Se si considera però che in Italia non si gioca a rugby per svago, e che quindi il numero di atleti tesserati corrisponde grossomodo al numero totale di praticanti, anche sport come il ciclismo e la pesistica — che contano rispettivamente 71mila e 64mila tesserati — arrivano a contare più praticanti complessivi. Si può dire quindi che il rugby sia all’incirca il ventesimo sport più praticato in Italia, eppure la sua Federazione è tra le prime cinque per valore delle entrate (45 milioni di euro nel 2022).
Come ribadito nell’ultimo bilancio, la maggior parte di queste entrate viene dagli eventi internazionali e dal Sei Nazioni in particolare. I contribuiti annuali del CONI, invece, sono tutto sommato in linea con lo spazio occupato dal rugby nel panorama sportivo italiano: lo scorso anno la FIR ha ricevuto quasi 6 milioni di euro, ossia il quattordicesimo contributo più alto su un totale di 288 milioni di euro distribuiti a tutte le federazioni.

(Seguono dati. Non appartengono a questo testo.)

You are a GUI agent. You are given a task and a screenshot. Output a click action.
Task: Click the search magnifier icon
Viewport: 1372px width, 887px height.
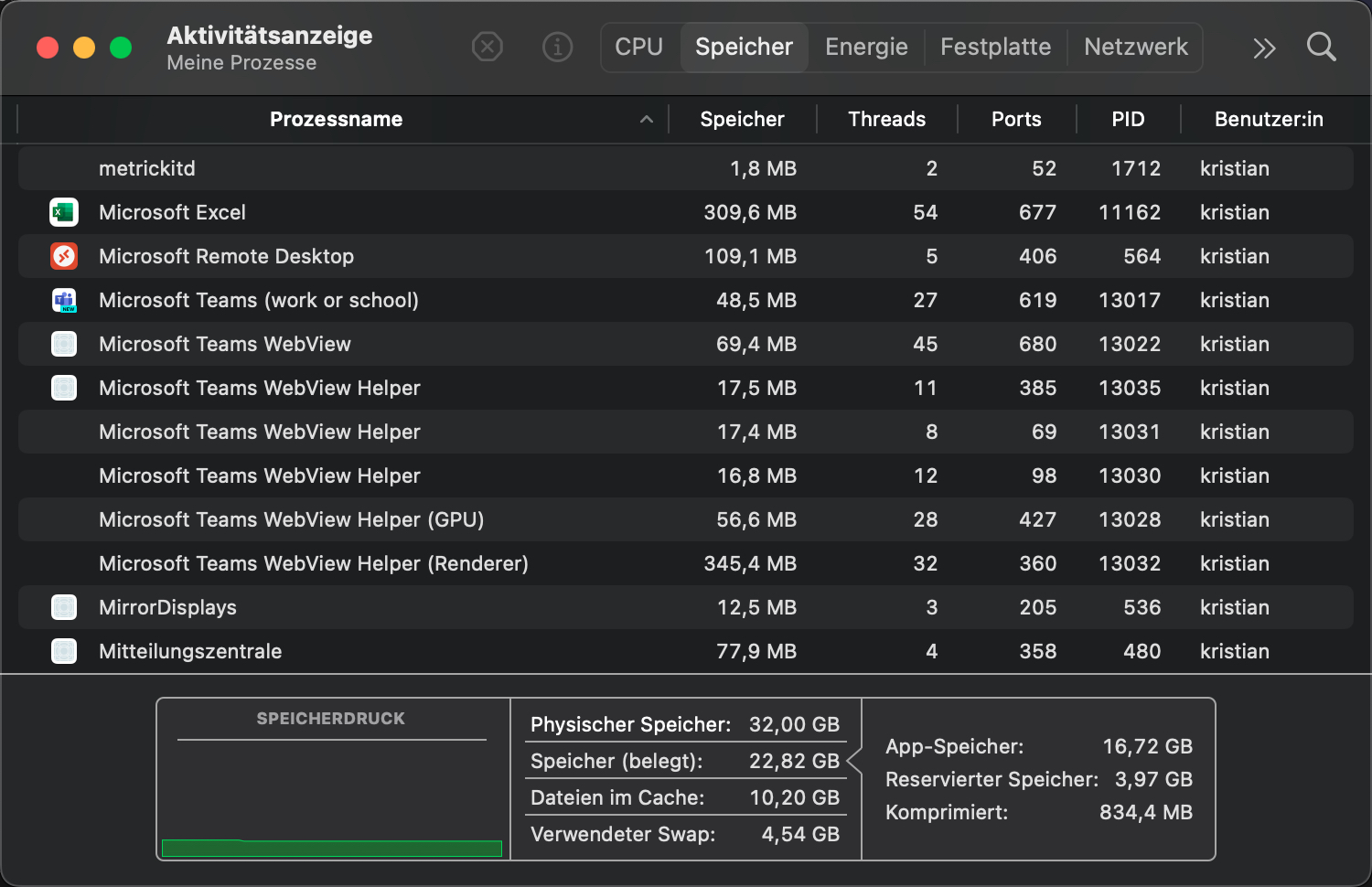pyautogui.click(x=1321, y=47)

Il rugby italiano ha quindi saputo crearsi la sua ricchezza, e lo ha fatto principalmente ottenendo l’ingresso nel Sei Nazioni: un traguardo meritato sul campo dalle generazioni di giocatori che raggiunsero grandi risultati tra gli anni Ottanta e Novanta, ma agevolato anche dal fatto di rappresentare un paese che era una grande opportunità di espansione commerciale per un torneo che oggi vale circa 3 miliardi di euro.
Dai grandi benefici economici derivati dall’ingresso del Sei Nazioni, tuttavia, la Federazione non è riuscita a sviluppare adeguatamente il suo movimento e in questo modo è finita per avvitarsi su sé stessa. La priorità è diventata il sostentamento della Nazionale, anche a discapito della base: i campionati, per esempio, continuano a non avere la forza per gestirsi da soli e dipendono ancora dalla Federazione. I risultati sono abbastanza eloquenti: per sette anni l’Italia non ha vinto una sola partita al Sei Nazioni, mentre in Coppa del Mondo si è sempre fermata ai gironi, vedendosi peraltro scavalcata da movimenti più giovani ma in salute, come il Giappone (e nel ranking mondiale anche dalla Georgia).
Questa stagnazione del sistema continua quindi ad essere in un certo senso mascherata dal prestigio dato dalla partecipazione a certi tornei, ma non potrà andare avanti così ancora per molto. I numeri del rugby italiano sono sostanzialmente fermi da anni, mentre a livello globale sono in aumento: entro il 2025 la Federazione mondiale punta a raggiungere i 10 milioni di atleti (nel 2021 erano 7,8 milioni) e ci sono paesi che crescono in fretta, molti dei quali in Europa.
Intanto, per tenere alto il livello della Nazionale non potendo ancora contare su una produzione adeguata di giocatori per le competizioni a cui partecipa, la Federazione continua a fare affidamento sulla Benetton Treviso, la squadra di club più grande d’Italia che però non gioca nel campionato italiano, e su giocatori con origini italiane cresciuti e scovati all’estero. Dei 33 convocati per la Coppa del Mondo in Francia, 16 sono della Benetton, 8 si sono formati in altri paesi e 3 sono equiparati, cioè convocati per aver giocato per un certo periodo in Italia pur non avendo né origini né cittadinanza.